Take a look at our predictions in the last rows of the test set

In [53]:
submission.tail()

Out[53]:
PassengerId Survived
413 1305 0.0
414 1306 1.0
415 1307 0.0
416 1308 0.0
417 1309 0.0

## Import considerations before modeling with Logistic Regression¶

Ultimately in predictive modeling machine learning projects we are focused on making accurate predictions rather than interpreting the results. As such, we can break some assumptions as long as the model is robust and performs well.

• Binary Output Variable: This might be obvious as we have already mentioned it, but logistic regression is intended for binary (two-class) classification problems. It will predict the probability of an instance belonging to the default class, which can be snapped into a 0 or 1 classification.

• Remove Noise: Logistic regression assumes no error in the output variable (y), consider removing outliers and possibly misclassified instances from your training data.

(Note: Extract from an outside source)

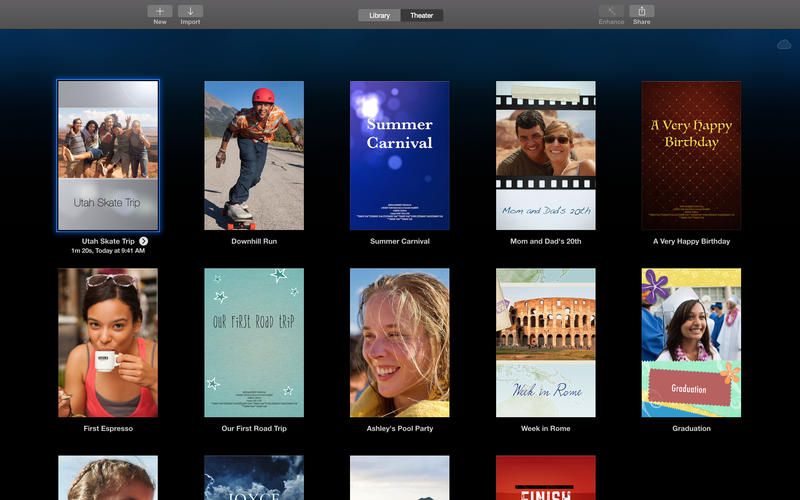This screenshot has width=800, height=500.
Task: Open the Downhill Run movie poster
Action: click(254, 155)
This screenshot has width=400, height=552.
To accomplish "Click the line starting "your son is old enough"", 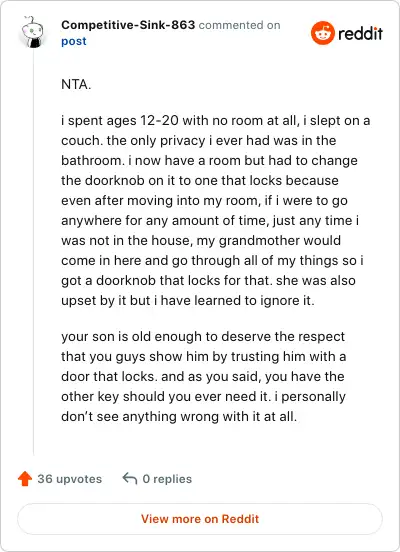I will 203,337.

• Gaussian Distribution: Logistic regression is a linear algorithm (with a non-linear transform on output). It does assume a linear relationship between the input variables with the output. Data transforms of your input variables that better expose this linear relationship can result in a more accurate model. For example, you can use log, root, Box-Cox and other univariate transforms to better expose this relationship.

• Remove Correlated Inputs: Like linear regression, the model can overfit if you have multiple highly-correlated inputs. Consider calculating the pairwise correlations between all inputs and removing highly correlated inputs.

• Fail to Converge: It is possible for the expected likelihood estimation process that learns the coefficients to fail to converge. This can happen if there are many highly correlated inputs in your data or the data is very sparse (e.g. lots of zeros in your input data).

Considering this, are there any changes you would do in your data preprocessing phase?